The valve seat 12 is connected to the valve body 11, and a plurality of communication ports 120 are opened in the valve seat 12. As shown in fig. 7, the valve seat 12 has a second engagement surface 126 and a third engagement surface 127, the electromagnetic generating unit 3 is housed in the valve seat 12, the second reference surface 315 of the coil unit 31 and the second engagement surface 126 of the valve seat 12 are bonded to each other, and the third reference surface 333 of the core 33 and the third engagement surface 127 of the valve seat 12 are bonded to each other, so that the valve seat 12 can be accurately attached.

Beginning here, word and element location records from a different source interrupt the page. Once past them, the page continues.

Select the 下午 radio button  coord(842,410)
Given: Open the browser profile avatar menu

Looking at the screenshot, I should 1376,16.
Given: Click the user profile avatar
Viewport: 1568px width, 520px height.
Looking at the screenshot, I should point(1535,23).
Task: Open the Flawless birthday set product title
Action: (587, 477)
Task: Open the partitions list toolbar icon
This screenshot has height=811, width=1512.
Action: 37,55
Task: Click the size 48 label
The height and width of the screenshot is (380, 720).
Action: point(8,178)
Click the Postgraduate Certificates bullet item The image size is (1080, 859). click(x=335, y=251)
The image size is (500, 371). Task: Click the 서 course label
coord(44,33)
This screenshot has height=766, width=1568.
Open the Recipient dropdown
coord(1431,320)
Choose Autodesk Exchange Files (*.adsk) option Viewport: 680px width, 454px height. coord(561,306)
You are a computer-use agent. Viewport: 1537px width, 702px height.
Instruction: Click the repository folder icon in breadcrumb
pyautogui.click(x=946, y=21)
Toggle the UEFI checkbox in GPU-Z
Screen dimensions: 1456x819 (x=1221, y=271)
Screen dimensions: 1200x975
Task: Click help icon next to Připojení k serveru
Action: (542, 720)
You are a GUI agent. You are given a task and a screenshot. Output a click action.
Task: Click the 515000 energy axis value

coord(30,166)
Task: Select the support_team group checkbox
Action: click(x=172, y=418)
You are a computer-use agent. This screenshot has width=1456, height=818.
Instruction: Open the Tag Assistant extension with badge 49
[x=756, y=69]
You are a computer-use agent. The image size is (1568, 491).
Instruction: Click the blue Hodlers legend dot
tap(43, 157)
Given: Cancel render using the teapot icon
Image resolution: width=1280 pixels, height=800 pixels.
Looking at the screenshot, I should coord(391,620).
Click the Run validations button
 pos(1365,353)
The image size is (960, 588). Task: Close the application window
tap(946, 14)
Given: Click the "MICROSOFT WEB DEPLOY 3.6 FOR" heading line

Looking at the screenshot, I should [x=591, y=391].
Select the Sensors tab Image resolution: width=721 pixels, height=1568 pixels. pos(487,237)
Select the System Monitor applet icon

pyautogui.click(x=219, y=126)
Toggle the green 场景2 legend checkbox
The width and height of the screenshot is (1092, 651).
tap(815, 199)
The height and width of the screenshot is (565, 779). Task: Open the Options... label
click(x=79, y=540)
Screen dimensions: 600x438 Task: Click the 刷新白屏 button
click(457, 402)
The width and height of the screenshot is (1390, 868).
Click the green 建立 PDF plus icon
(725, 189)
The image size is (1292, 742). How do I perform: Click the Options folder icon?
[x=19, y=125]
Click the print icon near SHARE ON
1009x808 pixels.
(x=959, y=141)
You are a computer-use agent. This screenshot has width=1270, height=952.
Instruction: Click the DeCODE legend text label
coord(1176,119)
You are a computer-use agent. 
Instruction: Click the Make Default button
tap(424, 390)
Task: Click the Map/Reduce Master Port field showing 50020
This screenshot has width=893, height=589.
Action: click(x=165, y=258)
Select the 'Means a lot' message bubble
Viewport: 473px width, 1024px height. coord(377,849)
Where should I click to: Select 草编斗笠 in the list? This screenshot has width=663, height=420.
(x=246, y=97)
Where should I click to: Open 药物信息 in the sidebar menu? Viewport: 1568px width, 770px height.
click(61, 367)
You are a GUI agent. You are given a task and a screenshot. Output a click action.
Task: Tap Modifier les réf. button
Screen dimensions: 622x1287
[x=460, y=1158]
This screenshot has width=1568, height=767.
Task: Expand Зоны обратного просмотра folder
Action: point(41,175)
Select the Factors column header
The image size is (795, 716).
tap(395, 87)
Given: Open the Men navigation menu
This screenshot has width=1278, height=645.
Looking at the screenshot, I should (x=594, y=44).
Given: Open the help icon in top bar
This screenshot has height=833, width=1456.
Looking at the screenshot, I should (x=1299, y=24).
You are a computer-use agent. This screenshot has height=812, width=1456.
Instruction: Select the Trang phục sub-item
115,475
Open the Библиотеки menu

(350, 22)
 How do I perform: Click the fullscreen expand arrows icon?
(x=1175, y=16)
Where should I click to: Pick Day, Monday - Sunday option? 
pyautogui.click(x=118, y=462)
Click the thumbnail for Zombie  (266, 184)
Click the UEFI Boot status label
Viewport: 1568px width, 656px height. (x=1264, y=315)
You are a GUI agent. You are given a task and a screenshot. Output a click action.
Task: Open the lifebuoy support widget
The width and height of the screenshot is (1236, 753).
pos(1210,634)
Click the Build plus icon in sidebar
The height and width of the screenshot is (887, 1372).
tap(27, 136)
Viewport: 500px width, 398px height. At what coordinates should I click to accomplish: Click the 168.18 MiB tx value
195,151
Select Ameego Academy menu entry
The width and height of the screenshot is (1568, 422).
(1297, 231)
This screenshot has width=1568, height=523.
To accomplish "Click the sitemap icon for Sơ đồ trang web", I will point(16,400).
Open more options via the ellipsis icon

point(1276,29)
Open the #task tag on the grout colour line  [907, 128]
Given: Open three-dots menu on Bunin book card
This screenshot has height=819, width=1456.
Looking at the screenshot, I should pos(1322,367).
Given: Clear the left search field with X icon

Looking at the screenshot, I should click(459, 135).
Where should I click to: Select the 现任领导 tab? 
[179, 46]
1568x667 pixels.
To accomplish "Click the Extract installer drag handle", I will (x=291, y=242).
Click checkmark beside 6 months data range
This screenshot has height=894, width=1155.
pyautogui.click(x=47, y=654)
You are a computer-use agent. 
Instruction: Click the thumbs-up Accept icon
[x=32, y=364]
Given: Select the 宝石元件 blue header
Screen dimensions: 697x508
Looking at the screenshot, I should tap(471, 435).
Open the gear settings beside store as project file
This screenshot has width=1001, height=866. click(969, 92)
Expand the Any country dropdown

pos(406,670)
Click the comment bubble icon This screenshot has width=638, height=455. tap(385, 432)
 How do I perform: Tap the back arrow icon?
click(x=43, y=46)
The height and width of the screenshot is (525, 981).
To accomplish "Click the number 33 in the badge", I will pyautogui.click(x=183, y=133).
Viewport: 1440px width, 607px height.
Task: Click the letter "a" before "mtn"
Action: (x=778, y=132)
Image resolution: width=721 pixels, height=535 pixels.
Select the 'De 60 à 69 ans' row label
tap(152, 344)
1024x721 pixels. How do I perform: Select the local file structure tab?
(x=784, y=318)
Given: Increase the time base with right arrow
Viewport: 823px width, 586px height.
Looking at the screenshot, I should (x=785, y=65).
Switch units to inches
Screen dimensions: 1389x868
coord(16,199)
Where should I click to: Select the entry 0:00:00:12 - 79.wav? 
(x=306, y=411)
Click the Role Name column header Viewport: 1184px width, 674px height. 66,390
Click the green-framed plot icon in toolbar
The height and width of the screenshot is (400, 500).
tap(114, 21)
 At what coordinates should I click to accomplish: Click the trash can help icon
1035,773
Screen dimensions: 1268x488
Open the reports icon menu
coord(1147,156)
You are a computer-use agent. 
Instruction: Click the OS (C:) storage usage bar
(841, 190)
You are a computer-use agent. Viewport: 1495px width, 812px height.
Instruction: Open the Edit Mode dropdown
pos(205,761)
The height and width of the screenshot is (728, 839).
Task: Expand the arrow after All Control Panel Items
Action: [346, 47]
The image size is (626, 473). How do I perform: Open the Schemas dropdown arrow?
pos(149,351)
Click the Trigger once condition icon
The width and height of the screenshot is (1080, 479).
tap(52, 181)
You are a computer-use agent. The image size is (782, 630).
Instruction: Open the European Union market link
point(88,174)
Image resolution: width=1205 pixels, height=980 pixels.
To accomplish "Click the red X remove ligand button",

Specifically, the method comprises the following steps: one end of the valve seat 12 is connected with the valve body 11, a first cavity 121, a second cavity 122 and a third cavity 123 are arranged in the valve seat 12, the first cavity 121 is communicated with the second cavity 122 through a first passage 124, the second cavity 122 is communicated with the third cavity 123 through a second passage 125, an opening of the first cavity 121 faces one end of the valve seat 12, and an opening of the third cavity 123 faces the other end of the valve seat 12; the first cavity 121 includes a first stepped hole 1211, a second stepped hole 1212 and a third stepped hole 1213 which are directly connected in sequence, an opening of the first stepped hole 1211 faces the valve body 11, a hole diameter of the first stepped hole 1211 is larger than a hole diameter of the second stepped hole 1212, and a hole diameter of the second stepped hole 1212 is larger than a hole diameter of the third stepped hole 1213; the size of the first stepped hole 1211 matches with the size of the left bobbin 3111, the size of the second stepped hole 1212 matches with the size of the protrusion 331 of the core 33, the boss 3110 of the bobbin 311, and the size of the third stepped hole 1213 matches with the size of the other end of the core 33; as shown in fig. 7, the bottom surface of the first stepped bore 1211 forms the second mating surface 126, and the bottom surface of the second stepped bore 1212 forms the third mating surface 127.

The plurality of communication ports 120 in the valve seat 12 specifically include a first communication port 1201, a second communication port 1202, and a third communication port 1203, as shown in fig. 4 and 6, the first communication port 1201 is formed in a side wall of the first cavity 121, specifically, a side wall near the bottom of the third stepped hole 1213, the first communication port 1201 is formed in a plurality, and the plurality of first communication ports 1201 are distributed around the circumferential direction of the valve seat 12; the second communication port 1202 is formed in the side wall of the second cavity 122, and the second communication ports 1202 are formed in plural numbers, and the plural second communication ports 1202 are distributed around the circumferential direction of the valve seat 12; the third communication port 1203 is opened at an end portion of the third cavity 123, that is, the third communication port 1203 is located at the other end of the valve seat 12.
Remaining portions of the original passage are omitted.